(Collected data entries)

+ + +

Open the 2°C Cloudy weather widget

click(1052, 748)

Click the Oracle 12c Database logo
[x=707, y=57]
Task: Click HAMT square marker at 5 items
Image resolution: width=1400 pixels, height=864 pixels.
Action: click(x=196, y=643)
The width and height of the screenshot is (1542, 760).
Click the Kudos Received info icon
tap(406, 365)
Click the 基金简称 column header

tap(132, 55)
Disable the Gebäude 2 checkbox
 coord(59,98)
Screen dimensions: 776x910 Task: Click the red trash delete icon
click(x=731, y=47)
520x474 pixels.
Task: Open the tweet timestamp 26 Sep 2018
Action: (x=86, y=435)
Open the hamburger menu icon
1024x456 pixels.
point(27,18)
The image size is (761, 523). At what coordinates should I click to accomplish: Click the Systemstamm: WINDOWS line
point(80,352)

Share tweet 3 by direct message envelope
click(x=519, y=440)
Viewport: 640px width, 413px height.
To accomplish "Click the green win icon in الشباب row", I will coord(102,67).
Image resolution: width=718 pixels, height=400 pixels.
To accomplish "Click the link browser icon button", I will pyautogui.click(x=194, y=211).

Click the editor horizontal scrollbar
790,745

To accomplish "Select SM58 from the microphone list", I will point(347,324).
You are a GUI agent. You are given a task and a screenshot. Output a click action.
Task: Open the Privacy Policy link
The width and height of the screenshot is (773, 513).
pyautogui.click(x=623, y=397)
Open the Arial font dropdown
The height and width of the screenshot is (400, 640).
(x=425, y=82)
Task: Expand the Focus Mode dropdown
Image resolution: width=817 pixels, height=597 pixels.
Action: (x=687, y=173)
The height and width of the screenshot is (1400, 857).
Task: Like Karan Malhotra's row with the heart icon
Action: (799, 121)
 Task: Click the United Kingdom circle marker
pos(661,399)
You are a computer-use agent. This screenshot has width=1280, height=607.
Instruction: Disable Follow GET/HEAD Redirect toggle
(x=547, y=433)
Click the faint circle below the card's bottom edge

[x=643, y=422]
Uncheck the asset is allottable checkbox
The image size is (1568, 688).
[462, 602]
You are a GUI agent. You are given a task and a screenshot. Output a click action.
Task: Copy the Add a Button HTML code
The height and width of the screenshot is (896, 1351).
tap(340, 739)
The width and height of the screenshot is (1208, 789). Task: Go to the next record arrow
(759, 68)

+ + +

◆ About this task ◆
Retype all of the data exactly, so that nothing differs from what is given.

◆ Solution to this exercise ◆
Open the 2°C Cloudy weather widget

click(1052, 748)

Click the Oracle 12c Database logo
[x=707, y=57]
Task: Click HAMT square marker at 5 items
Image resolution: width=1400 pixels, height=864 pixels.
Action: click(x=196, y=643)
The width and height of the screenshot is (1542, 760).
Click the Kudos Received info icon
tap(406, 365)
Click the 基金简称 column header

tap(132, 55)
Disable the Gebäude 2 checkbox
 coord(59,98)
Screen dimensions: 776x910 Task: Click the red trash delete icon
click(x=731, y=47)
520x474 pixels.
Task: Open the tweet timestamp 26 Sep 2018
Action: (x=86, y=435)
Open the hamburger menu icon
1024x456 pixels.
point(27,18)
The image size is (761, 523). At what coordinates should I click to accomplish: Click the Systemstamm: WINDOWS line
point(80,352)

Share tweet 3 by direct message envelope
click(x=519, y=440)
Viewport: 640px width, 413px height.
To accomplish "Click the green win icon in الشباب row", I will coord(102,67).
Image resolution: width=718 pixels, height=400 pixels.
To accomplish "Click the link browser icon button", I will pyautogui.click(x=194, y=211).

Click the editor horizontal scrollbar
790,745

To accomplish "Select SM58 from the microphone list", I will point(347,324).
You are a GUI agent. You are given a task and a screenshot. Output a click action.
Task: Open the Privacy Policy link
The width and height of the screenshot is (773, 513).
pyautogui.click(x=623, y=397)
Open the Arial font dropdown
The height and width of the screenshot is (400, 640).
(x=425, y=82)
Task: Expand the Focus Mode dropdown
Image resolution: width=817 pixels, height=597 pixels.
Action: (x=687, y=173)
The height and width of the screenshot is (1400, 857).
Task: Like Karan Malhotra's row with the heart icon
Action: (799, 121)
 Task: Click the United Kingdom circle marker
pos(661,399)
You are a computer-use agent. This screenshot has width=1280, height=607.
Instruction: Disable Follow GET/HEAD Redirect toggle
(x=547, y=433)
Click the faint circle below the card's bottom edge

[x=643, y=422]
Uncheck the asset is allottable checkbox
The image size is (1568, 688).
[462, 602]
You are a GUI agent. You are given a task and a screenshot. Output a click action.
Task: Copy the Add a Button HTML code
The height and width of the screenshot is (896, 1351).
tap(340, 739)
The width and height of the screenshot is (1208, 789). Task: Go to the next record arrow
(759, 68)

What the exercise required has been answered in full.